Je souhaite aussi partager avec les élèves l'importance qu'a la photographie vernaculaire pour laisser une trace, une mémoire et créer de la curiosité pour les lecteurs, même en dehors du cercle personnel et familial.
Le contexte des futures images démarre au moment où, après les cours et une fois rentré à la maison, l'enfant vaque à ses occupations et où le père/la mère/la sœur/le frère/ - ou quelqu'un prépare le repas. Vivent-ils dans une maison ou un appartement ? Est-ce une famille nombreuse ? Qui prépare le repas ? Quel est le repas préparé ? Que fait l'enfant à ce moment ? Est-il dans sa chambre, dans le salon ou même dans la cuisine, en train d'assister à la préparation du repas. Chacun a sa routine, mais le point commun qui réunit chaque famille est le moment du dîner. Il y a toujours ce moment où le plat va bientôt être servi et où les enfants vont être appelés pour manger. Il y a toujours ce moment où le soleil se couche et conclut la longue journée de l'enfant et du parent. C'est à ce moment là que je veux dresser le portrait de la famille. La lumière rentrera par la fenêtre, dans une petite chambre remplie d'affaires ou dans un grand salon à la décoration soignée et épurée. Le rayon touchera peut-être l'arrière de la pièce et le père, qui préparera le repas, sera seulement illuminé par les néons de la cuisine, sur un plan de travail encombré. Ou bien, l'enfant sera durement ciblé par le rayon chaud du soleil, assis à son bureau. Ce moment, si bref, nécessitera une démarche à plus long terme qu'une simple journée et il faudra faire plusieurs essais pour capturer la bonne photo.
La mise en scène des images sera donc très naturaliste, mais nécessitera le bon timing ainsi qu'une bonne connaissance du décor et des habitudes de la famille. Je ne serais pas là pour briser ou mettre en pose la routine, mais simplement pour l'observer et l'illustrer.

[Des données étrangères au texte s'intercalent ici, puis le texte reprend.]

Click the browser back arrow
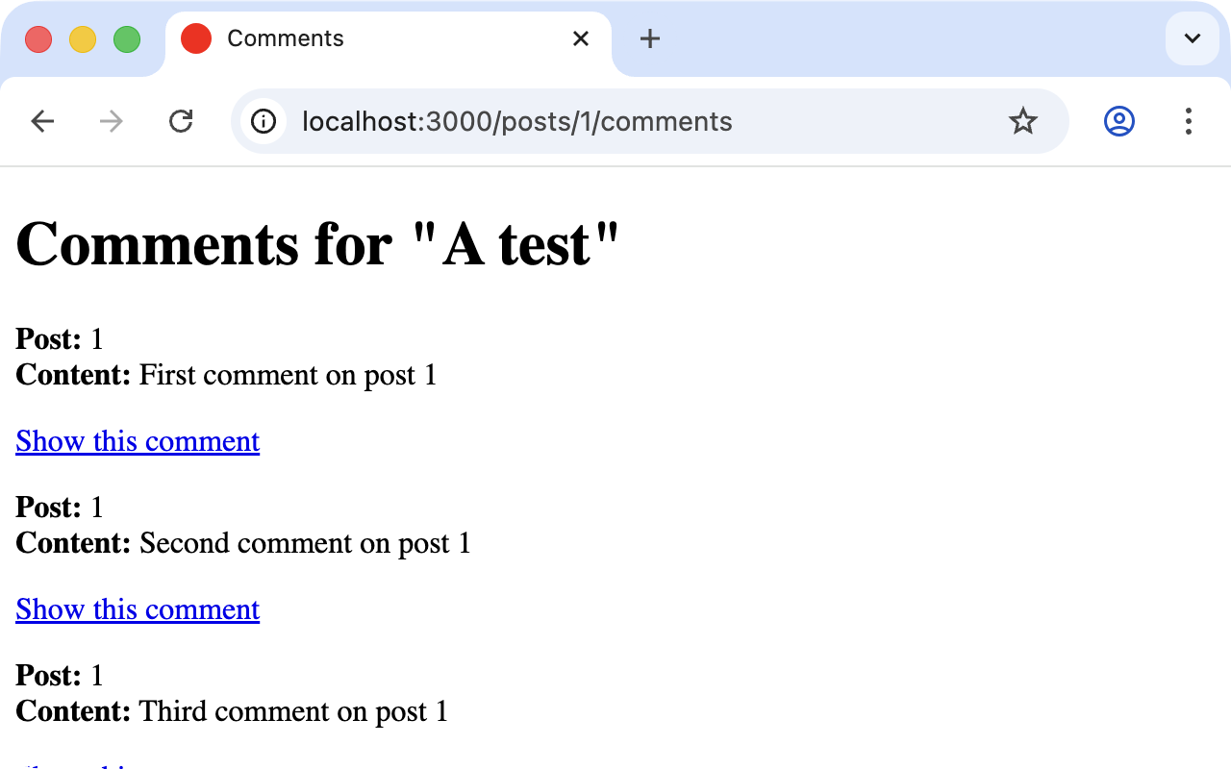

Je veux travailler avec mon appareil argentique moyen format Hasselblad. Il offre une très bonne dynamique et un confort inégalable pour les portraits en lumière naturelle. Avec ce matériel, je n'aurai pas besoin d'installer de l'éclairage artificiel et je me ferais donc discret. Je choisis l'argentique, car je ne cadre et ne déclenche pas mes photos aussi facilement et rapidement qu'avec un appareil numérique. Le rapport que j'ai avec le sujet est beaucoup plus précieux et la prise de photo est plus longue, plus méticuleuse.

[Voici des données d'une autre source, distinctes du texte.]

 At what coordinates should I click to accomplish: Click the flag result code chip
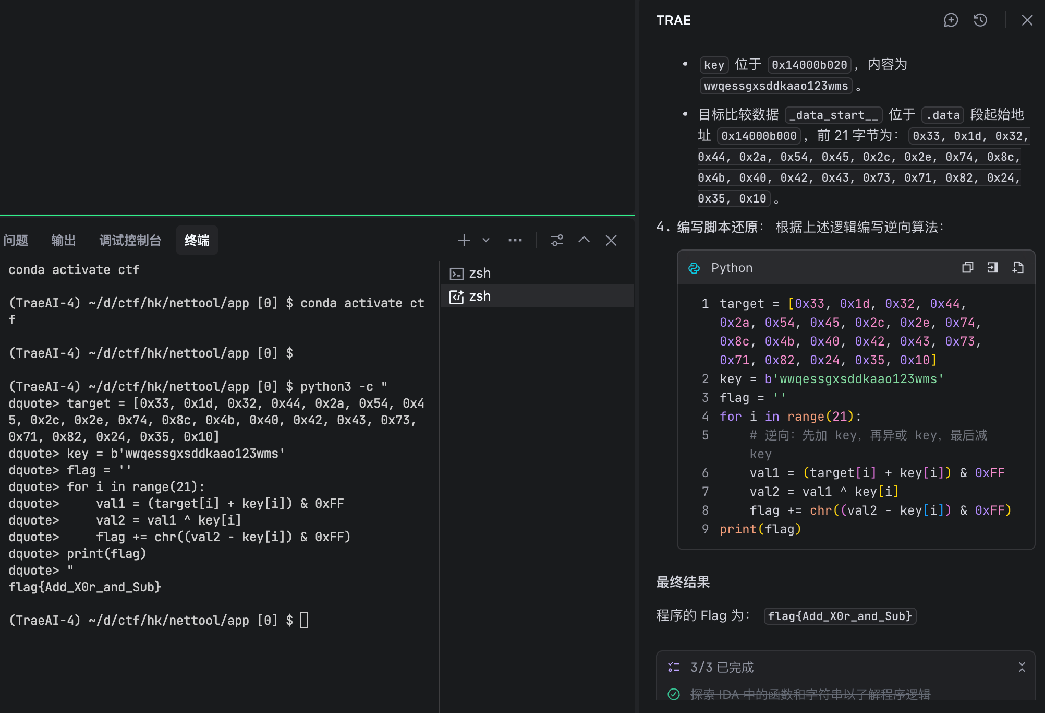tap(840, 616)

À la fin, j'avais imaginé présenter les portraits sous forme de diptyques. Fabriquer un échange entre deux constantes : l'enfant d'un côté, dans sa chambre ou ailleurs et de l'autre côté, la personne s'occupant du repas, dans la cuisine. Ce dispositif restera le même pour toutes les séries et donc pour toutes les familles, ainsi que la lumière (étant donné le moment de la journée qui restera commun à tous). Il permettra de montrer le contexte de la famille sous deux dimensions, comme une visite ou une entrée dans la maison et dans le quotidien de la famille. Je me pencherais d'un côté sur la préparation du repas et, pourquoi pas, si l'enfant est dans la même pièce que la personne en charge de cuisiner, capturer la pièce vide, quitté par l'enfant.
Je peux décrire ce projet autant comme des portraits d'enfants à la maison (image de gauche), comme des portraits de mères/pères en cuisine (images de droite) que comme des portraits de famille (combinaison des deux images). Ce projet est né d'une réminiscence personnelle qui m'a guidé à mettre en forme des photographies très simple et surtout d'une envie de partager cette tendresse, cette énergie et cette mélancolie que peut communiquer la vie de famille, un soir de printemps et avant le dîner.